Return the records that follow, matching each one exactly.

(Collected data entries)
○ ○ ○ ○ ○ ○ ○

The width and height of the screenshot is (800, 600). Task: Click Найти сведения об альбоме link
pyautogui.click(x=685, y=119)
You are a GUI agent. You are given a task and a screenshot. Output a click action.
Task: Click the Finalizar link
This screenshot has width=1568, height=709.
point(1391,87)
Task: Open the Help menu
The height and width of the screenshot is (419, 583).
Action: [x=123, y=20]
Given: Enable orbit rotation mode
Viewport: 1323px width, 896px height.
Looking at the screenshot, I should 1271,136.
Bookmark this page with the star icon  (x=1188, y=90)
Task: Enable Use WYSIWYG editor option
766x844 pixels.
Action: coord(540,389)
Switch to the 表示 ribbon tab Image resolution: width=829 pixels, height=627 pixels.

○ ○ ○ ○ ○ ○ ○

→ **Output below**
The width and height of the screenshot is (800, 600). Task: Click Найти сведения об альбоме link
pyautogui.click(x=685, y=119)
You are a GUI agent. You are given a task and a screenshot. Output a click action.
Task: Click the Finalizar link
This screenshot has width=1568, height=709.
point(1391,87)
Task: Open the Help menu
The height and width of the screenshot is (419, 583).
Action: [x=123, y=20]
Given: Enable orbit rotation mode
Viewport: 1323px width, 896px height.
Looking at the screenshot, I should 1271,136.
Bookmark this page with the star icon  (x=1188, y=90)
Task: Enable Use WYSIWYG editor option
766x844 pixels.
Action: coord(540,389)
Switch to the 表示 ribbon tab Image resolution: width=829 pixels, height=627 pixels.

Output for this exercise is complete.